Cà vole bas au Congrès du PG. Plus on est inexistant, plus faut être grossier n'est ce pas. Alors Mélenchon et Delapierre lapident Moscovici. Désir n'énerve (il n'a qu'à se débarrasser de cet allié inconvenant après tout). Et Mélenchon rebondit.
Le discours du Front de Gauche, et surtout du Parti de Gauche, se radicalise de mois en mois, mais son dirigeant a peut-être franchi le Rubicon ce samedi 23 mars. Alors que le Parti de Gauche était réuni en Congrès, les mots ont été très durs envers le gouvernement socialiste.
A tel point que le premier secrétaire du PS Harlem Désir a demandé samedi 23 mars à Jean-Luc Mélenchon, le coprésident du Parti de gauche, de "retirer" ses "propos inacceptables" au sujet du ministre de l'Economie Pierre Moscovici, des dires qui donnent "le haut le coeur".
"Jean-Luc Melenchon vient de déclarer que Pierre Moscovici aurait le 'comportement de quelqu'un qui ne pense pas français qui pense finance internationale'", a rapporté Harlem Désir à l'AFP. "Je lui demande de retirer ces propos inacceptables".
"C'est un vocabulaire des années 30 que l'on ne pensait plus entendre de la bouche d'un républicain et encore moins d'un dirigeant de gauche", a-t-il lancé, rajoutant:
"Cette attaque sur l'identité française de Pierre Moscovici donne le haut le coeur. Elle signe une dérive dangereuse qui doit cesser dans l'injure et la mise en cause personnelle. Elle franchit les limites de l'acceptable et ne peut être tolérée par aucun républicain".

▶ [À FAIRE]:
• A. Répondez à ces questions sur l'extrait consacré au Congrès du Parti de Gauche :
(i) Quel jour le Parti de Gauche était-il réuni en Congrès ?
(ii) À qui Harlem Désir a-t-il rapporté la déclaration de Jean-Luc Mélenchon ?
(iii) De quelle époque vient ce vocabulaire, selon Harlem Désir ?
• B. Écrivez la suite de l'extrait sur le Congrès du Parti de Gauche, à partir de sa dernière phrase.

▶ [DONNÉES ENREGISTRÉES]:
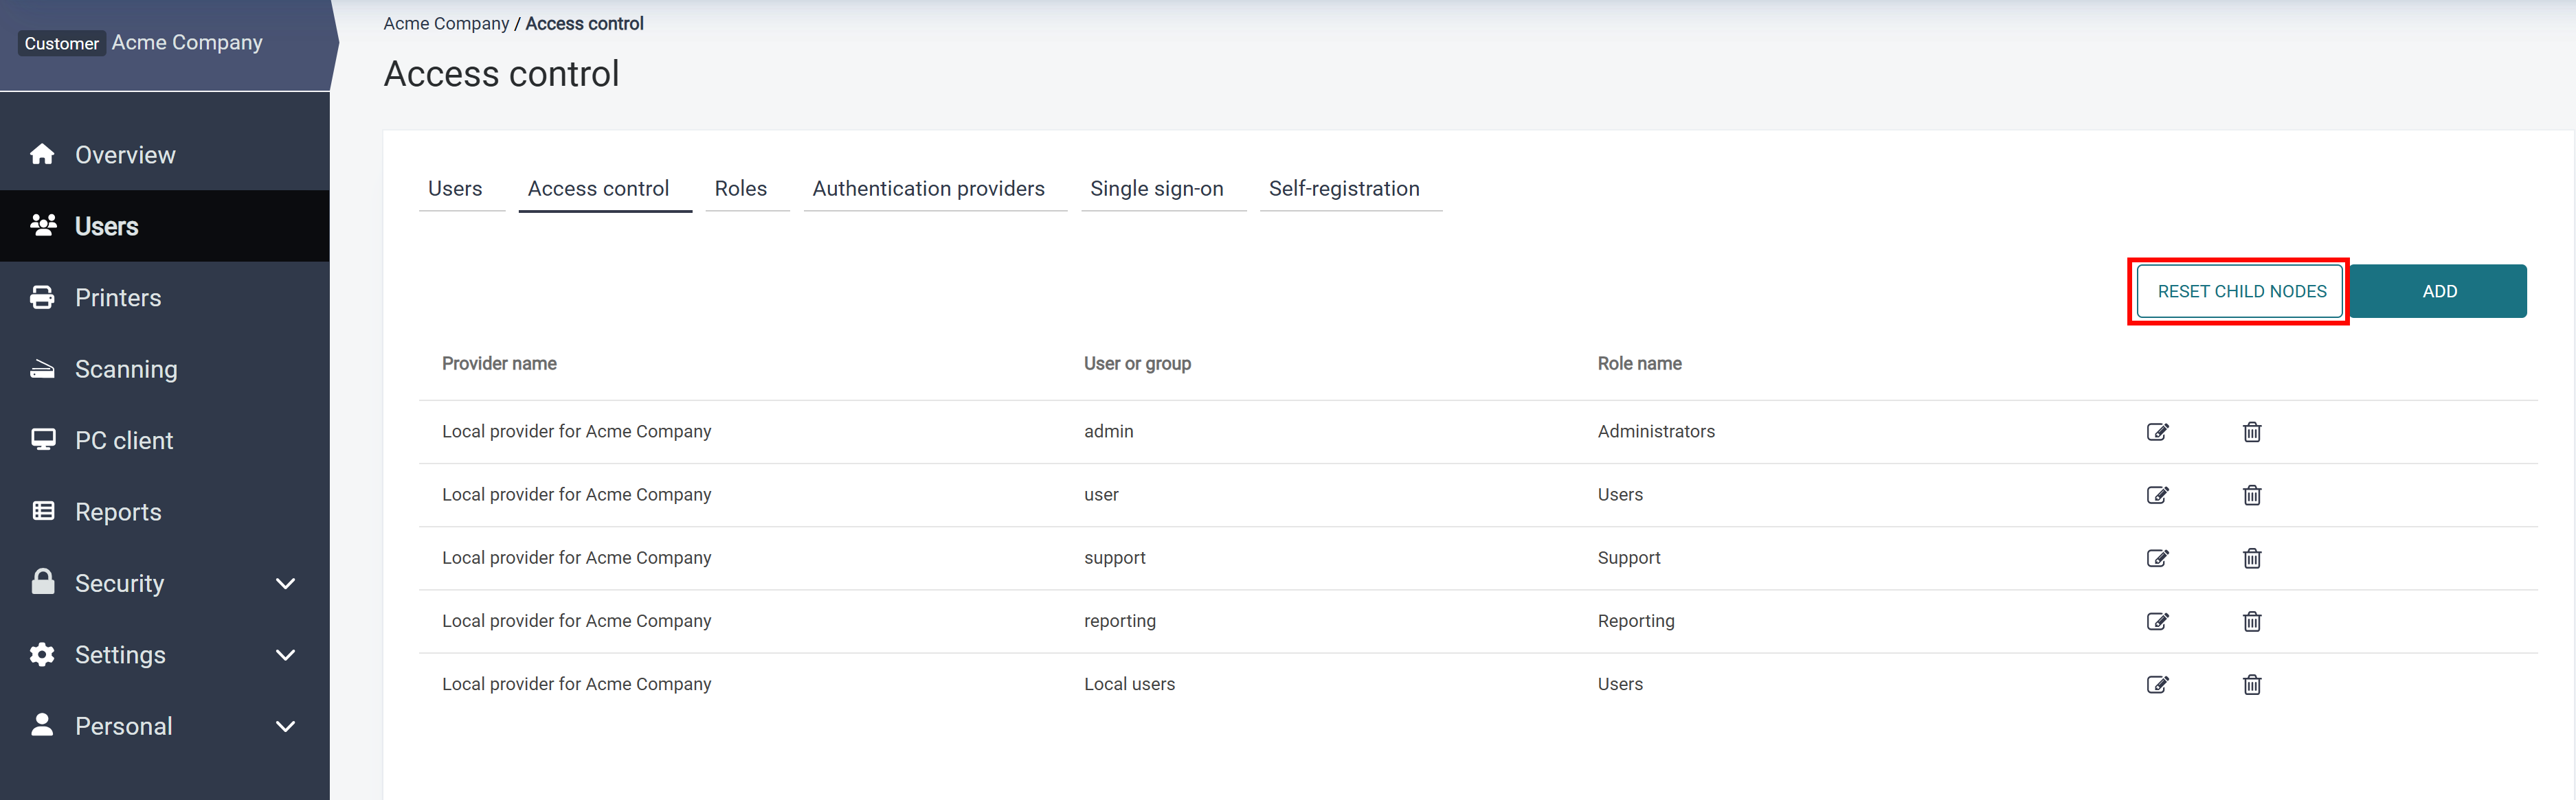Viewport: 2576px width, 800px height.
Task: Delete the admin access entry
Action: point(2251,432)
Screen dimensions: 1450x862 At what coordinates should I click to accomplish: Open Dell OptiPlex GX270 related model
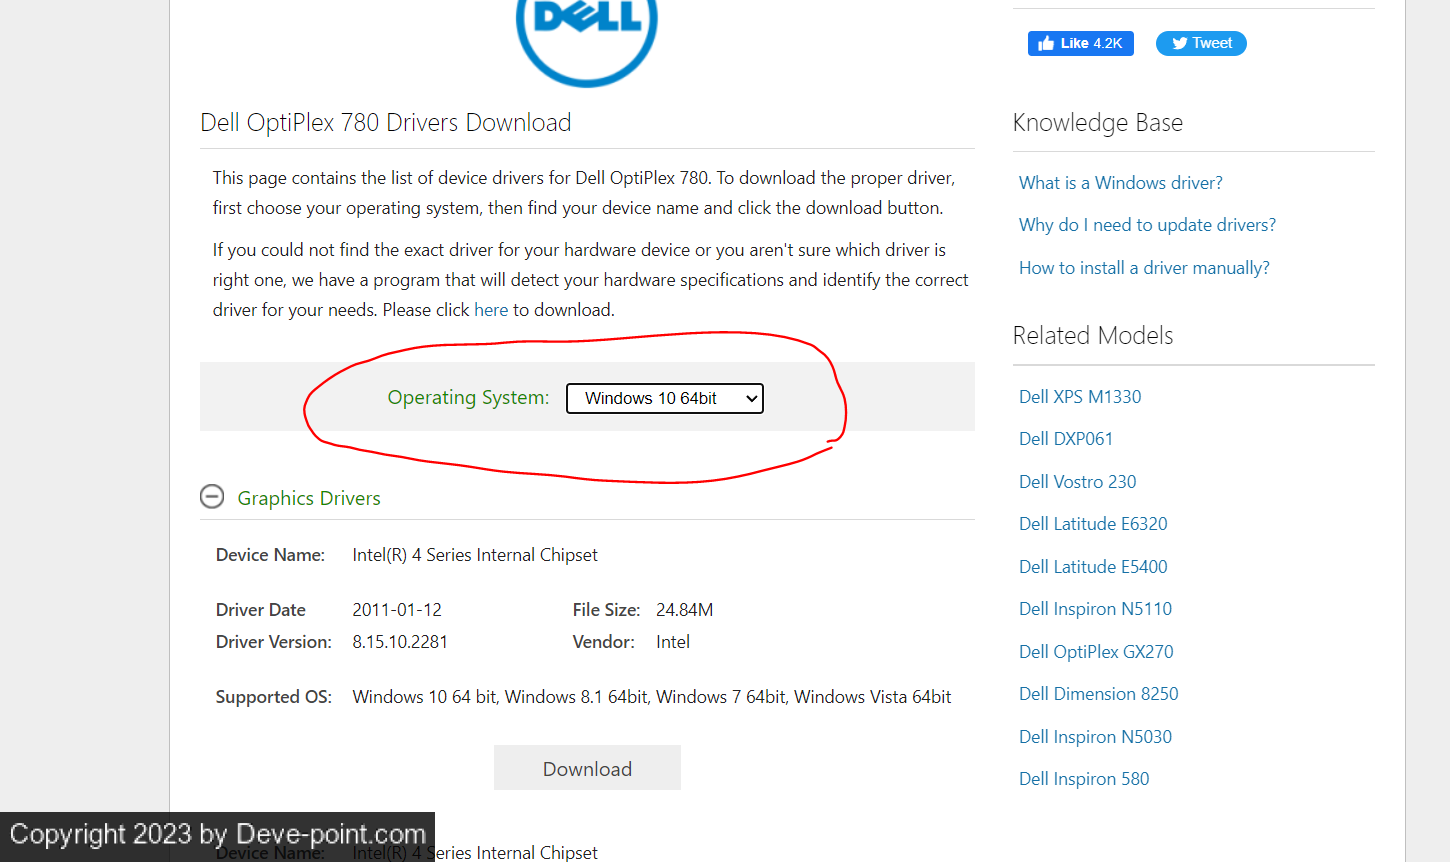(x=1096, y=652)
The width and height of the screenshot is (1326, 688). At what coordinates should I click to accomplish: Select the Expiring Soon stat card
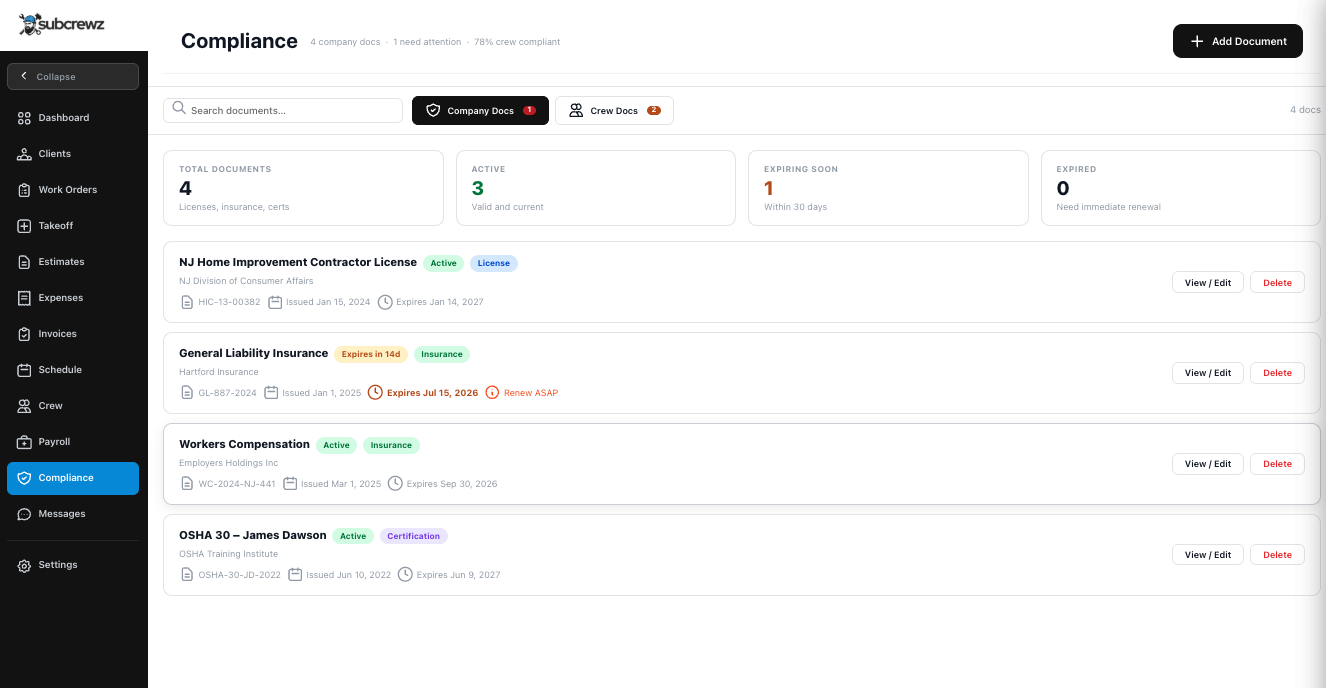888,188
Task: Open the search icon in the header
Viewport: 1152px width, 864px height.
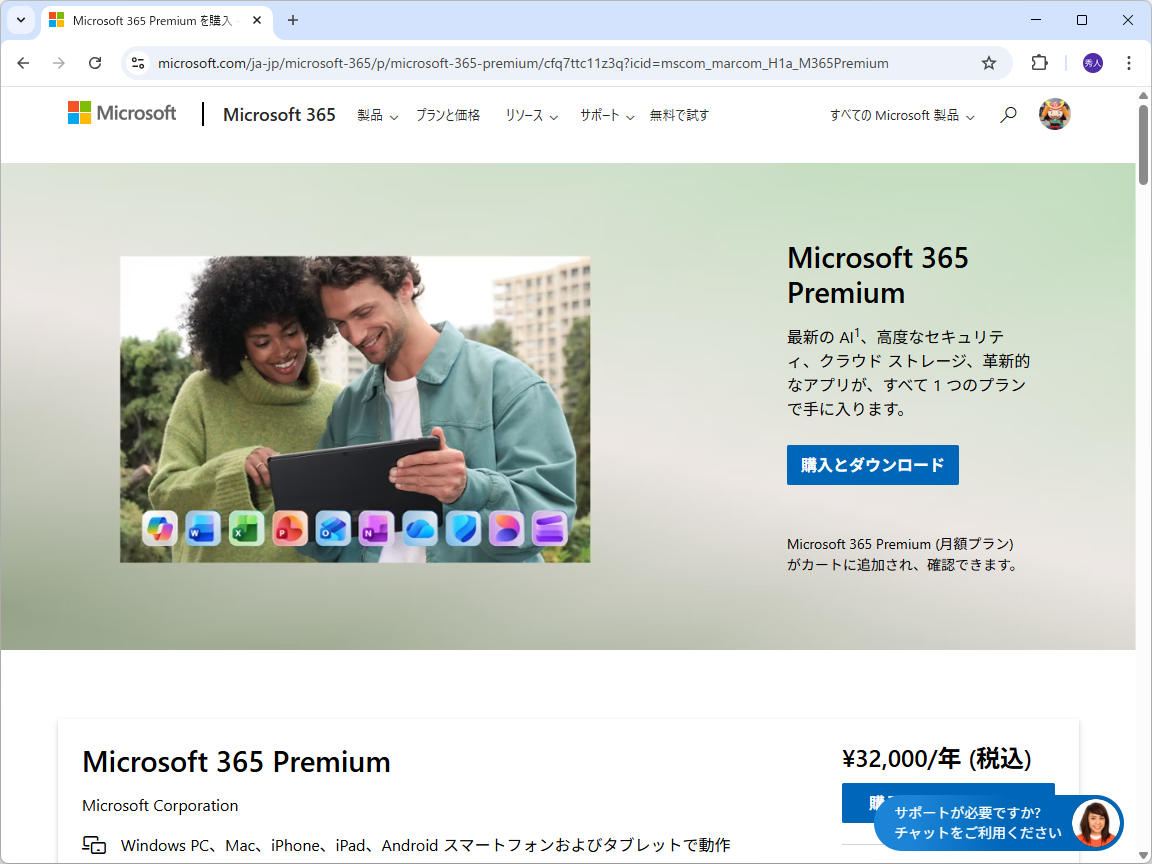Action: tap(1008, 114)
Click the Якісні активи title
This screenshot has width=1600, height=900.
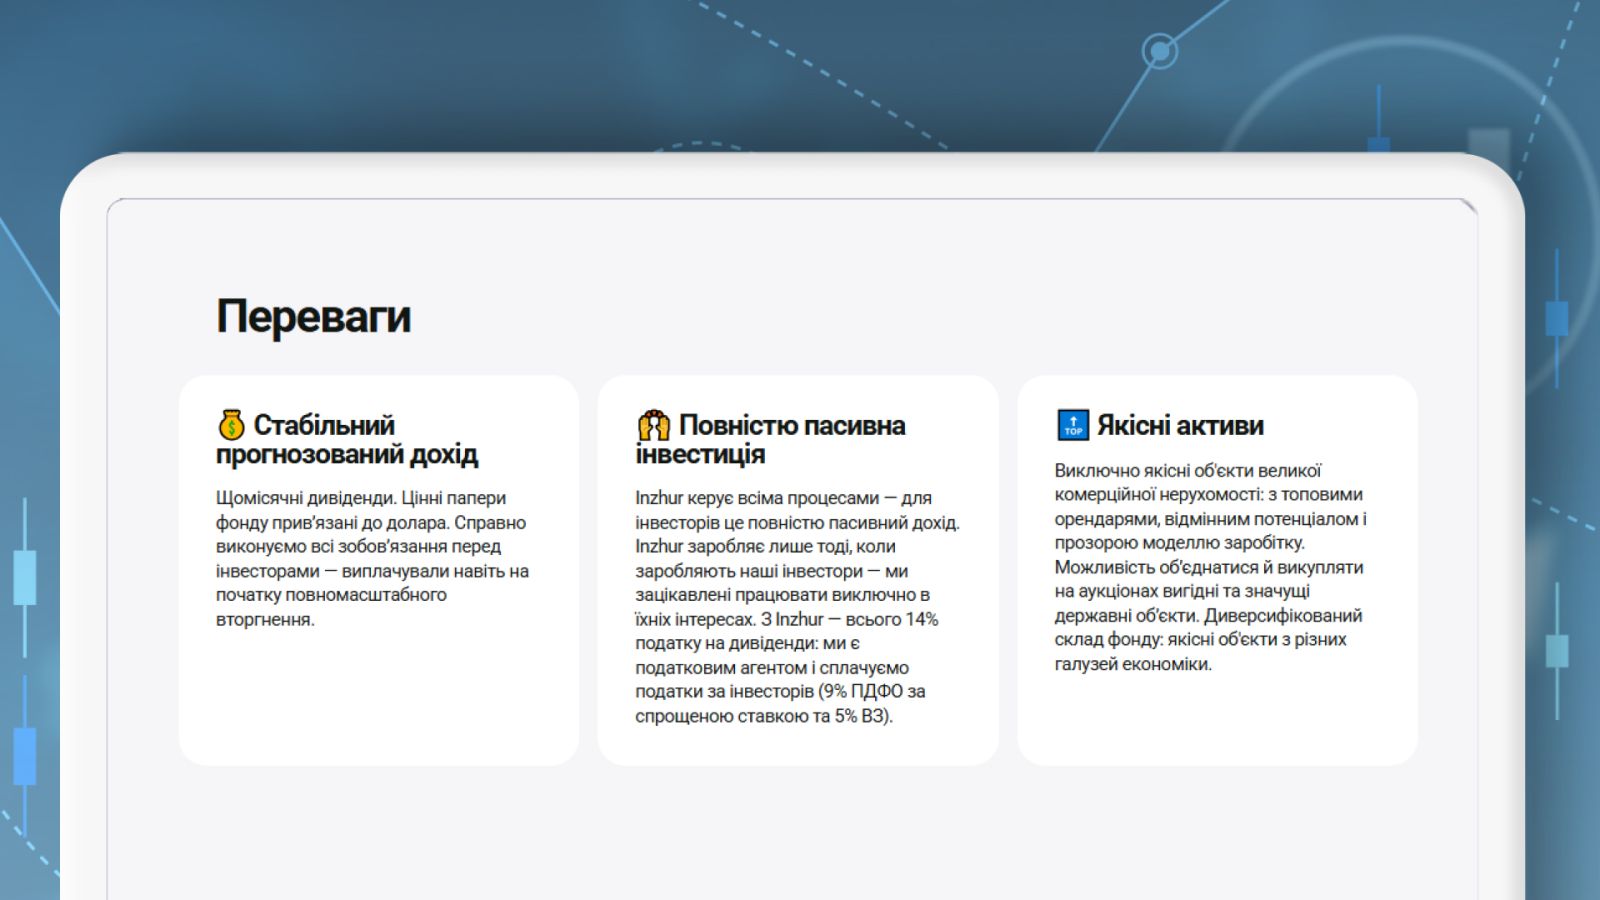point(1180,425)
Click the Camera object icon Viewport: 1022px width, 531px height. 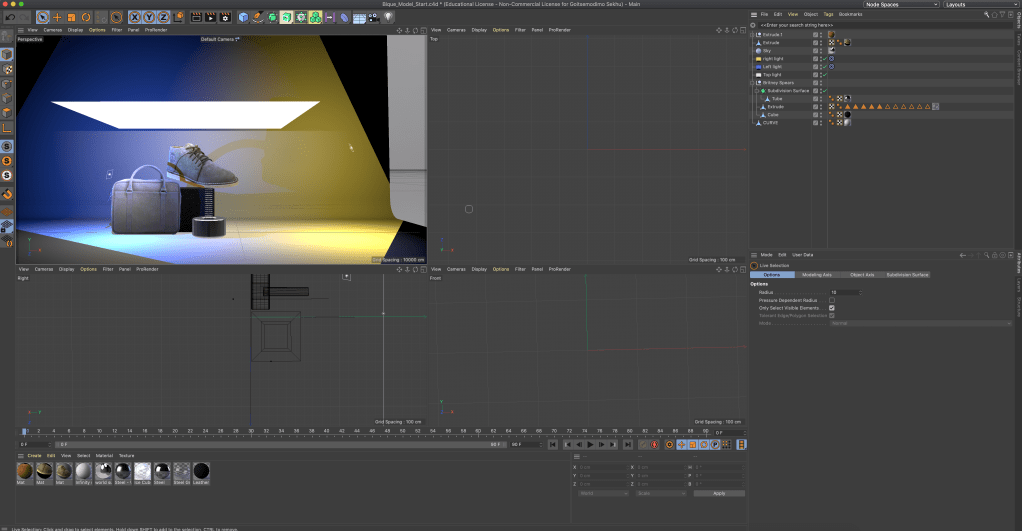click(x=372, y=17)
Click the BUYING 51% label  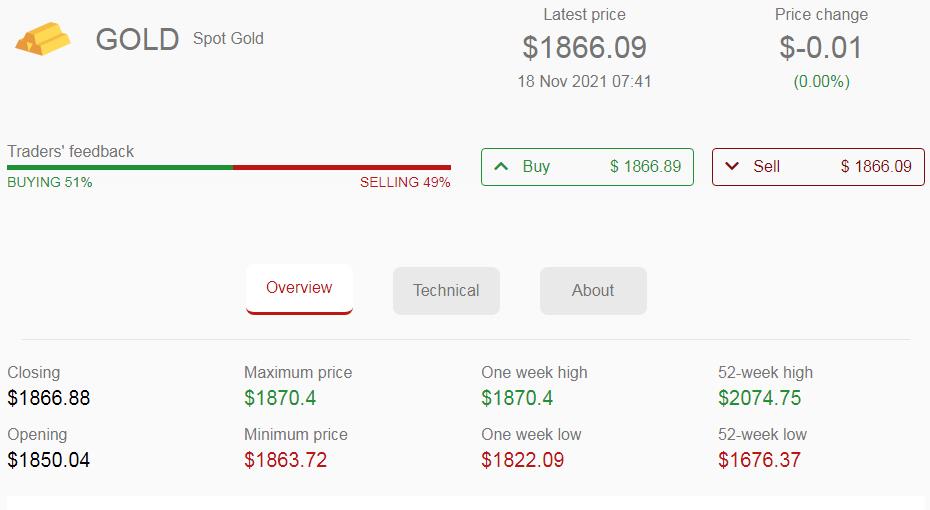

▶ [LES RÉPONSES]:
• A.
(i) Le samedi 23 mars.
(ii) À l'AFP.
(iii) Des années 30.

• B.
Se demandant ce qu'a fait Pierre Moscovici dans les réunions européennes sur le dossier chypriote, Jean-Luc Mélenchon avait déclaré à Bordeaux, en marge du congrès du PG, que le ministre avait eu le "comportement de quelqu'un qui ne pense pas français, qui pense finance internationale".
Hitler ou CGT? Critique de la finance internationale
Si l'on suit Harlem Désir, la référence aux propos tenu par Hitler dans les années 30 semble évidente. Notamment dans son livre "Mein Kampf", où le futur dictateur assurait que la "lutte contre la finance internationale" était devenu "le point le plus important de la lutte de la nation allemande pour son indépendance et sa liberté économique".
De son côté, David Assouline, porte-parole du PS, a déclaré : "le style, l'insulte et l'appel ad hominem à la vindicte publique du Front de Gauche contre Pierre Moscovici, au-delà de sa vulgarité, est indigne d'un parti de gauche". "D'autant, a-t-il poursuivi dans un message à l'AFP, que la violence du verbe n'a d'égal que (son) silence assourdissant sur le scandale des placements oligarques russes dans le paradis fiscal Chypriote étonnamment épargné aussi".
L'attaque, et la comparaison avec les discours antisémites de l'extrême droite dans l'entre-deux-guerres contre "la finance juive", a fait bondir le Parti de Gauche. "En 2007, quand le PS disait que Nicolas Sarkozy était un ''néoconservateur américain avec un passeport français'', la droite avait réagi de la même manière", s'indigne Alexis Corbière, cadre du PG.
Pour le Monsieur anti-FN du parti mélenchoniste, "tous ceux qui cherchent un lien entre la critique de la finance internationale et l'antisémitisme sont des irresponsables qui desservent la critique de la finance. Que disait Hollande au Bourget contre la 'finance sans visage'? Contrairement à l'extrême droite, le Parti de Gauche ne fait aucun lien entre finance internationale et finance juive".
Quant à l'expression "vocabulaire des années 30", le PG revendique une ligne portée par les syndicats français à l'époque. La critique de la finance internationale n'était pas le monopole de l'extrême droite. Elle était tout autant attaquée par la gauche et la CGT pendant les années 30", assure Alexis Corbière.
Et d'assumer le discours virulent de Jean-Luc Mélenchon. "Notre critique est drue mais elle est à la hauteur de l'indignation du pays. Ce n'est pas le monopole de l'extrême droite que d'affirmer un message populaire, George Clémenceau, modèle de Manuel Valls, en faisait autant à son époque".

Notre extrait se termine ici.